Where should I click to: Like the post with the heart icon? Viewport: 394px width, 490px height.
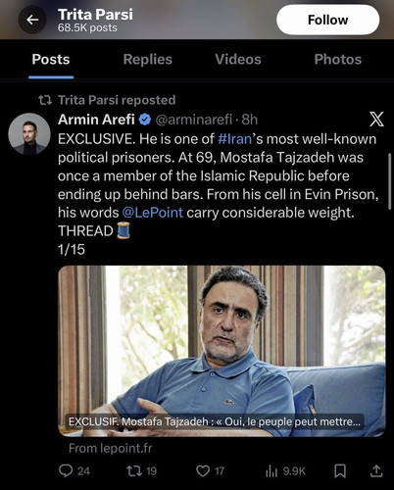coord(203,470)
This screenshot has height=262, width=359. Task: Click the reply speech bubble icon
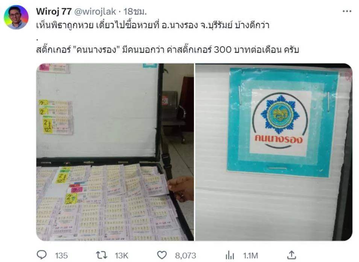(42, 255)
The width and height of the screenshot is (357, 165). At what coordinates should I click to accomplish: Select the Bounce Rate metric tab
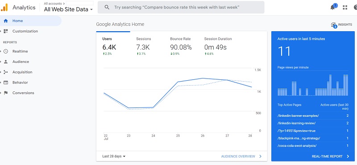point(181,46)

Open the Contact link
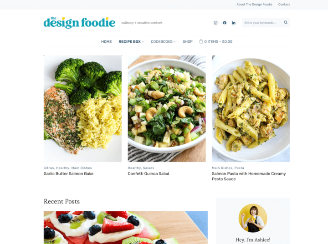click(x=284, y=5)
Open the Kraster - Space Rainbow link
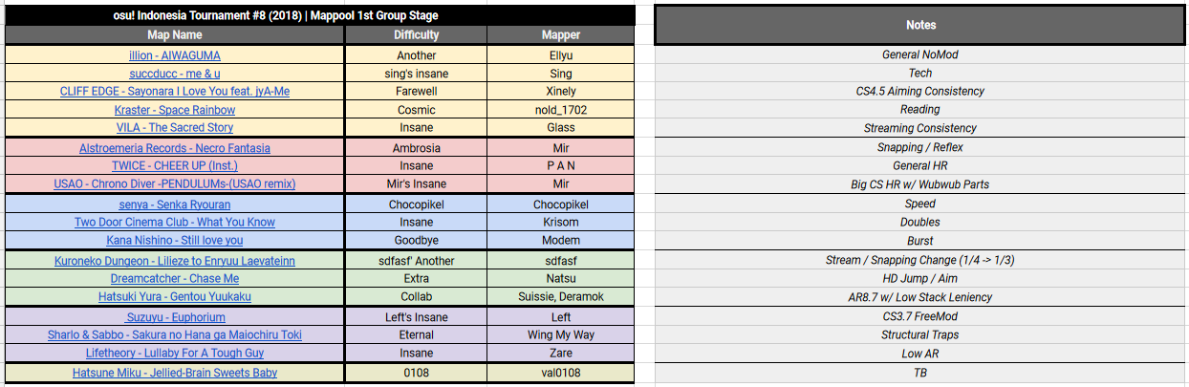Image resolution: width=1189 pixels, height=387 pixels. tap(175, 110)
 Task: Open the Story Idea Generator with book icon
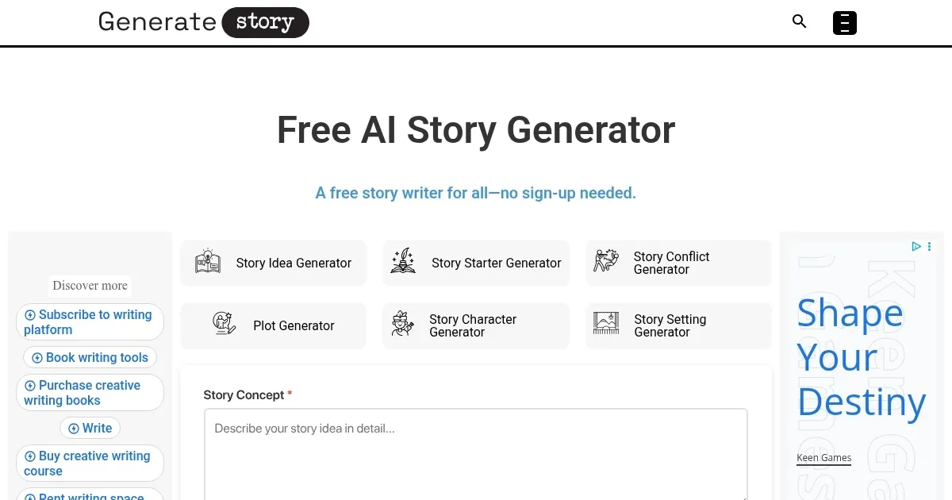(208, 262)
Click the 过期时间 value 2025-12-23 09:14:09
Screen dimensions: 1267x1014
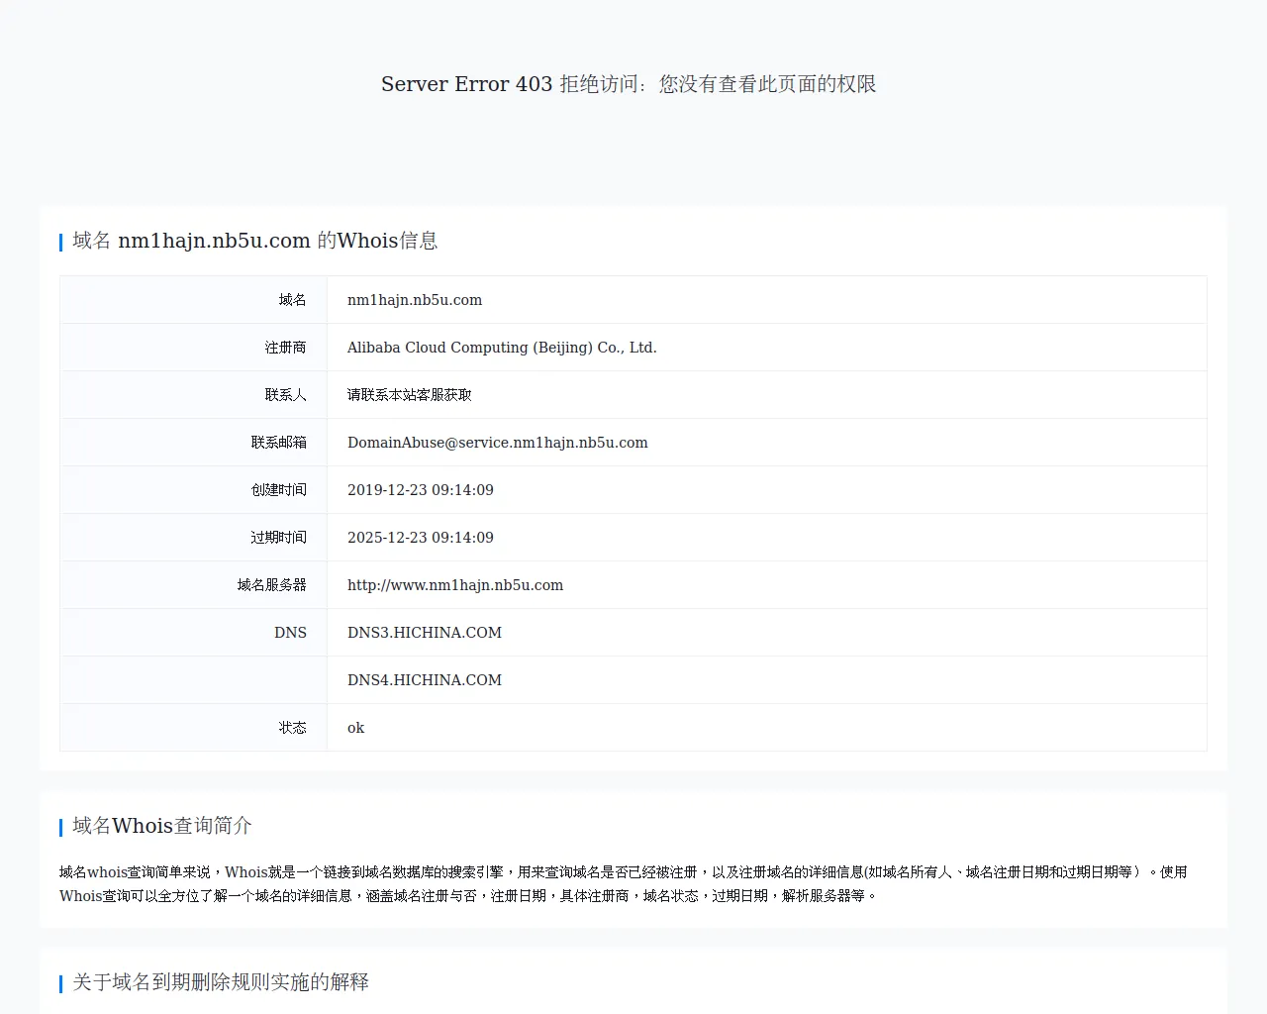420,537
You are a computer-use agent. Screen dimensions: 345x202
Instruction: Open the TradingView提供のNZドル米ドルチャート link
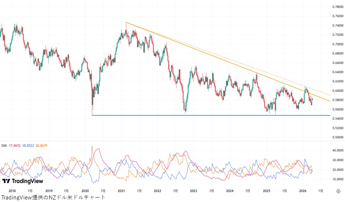(x=53, y=197)
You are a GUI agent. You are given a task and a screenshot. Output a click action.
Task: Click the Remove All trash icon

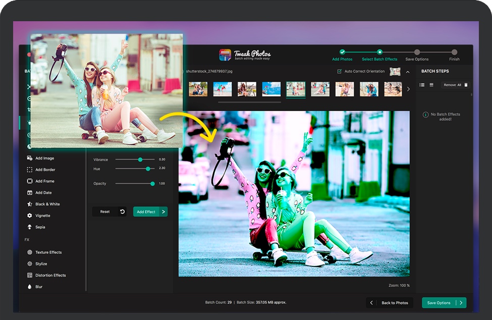(466, 85)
★ ★ ★ ★ ★
Exercise: Line by line, write out the material exactly, leaving the images out.

Answer to this exercise:
Where should I click to: Like the post with the heart icon? Viewport: 394px width, 490px height.
coord(203,470)
This screenshot has height=262, width=359. Task: Click the reply speech bubble icon
(42, 255)
The width and height of the screenshot is (357, 165). At what coordinates should I click to accomplish: Select the Bounce Rate metric tab
point(181,46)

Open the Contact link
click(x=284, y=5)
Open the Kraster - Space Rainbow link
Image resolution: width=1189 pixels, height=387 pixels. tap(175, 110)
 Task: Open the Story Idea Generator with book icon
(208, 262)
Click the 过期时间 value 2025-12-23 09:14:09
Screen dimensions: 1267x1014
420,537
You are a computer-use agent. Screen dimensions: 345x202
Instruction: Open the TradingView提供のNZドル米ドルチャート link
(x=53, y=197)
You are a GUI agent. You are given a task and a screenshot. Output a click action.
Task: Click the Remove All trash icon

(466, 85)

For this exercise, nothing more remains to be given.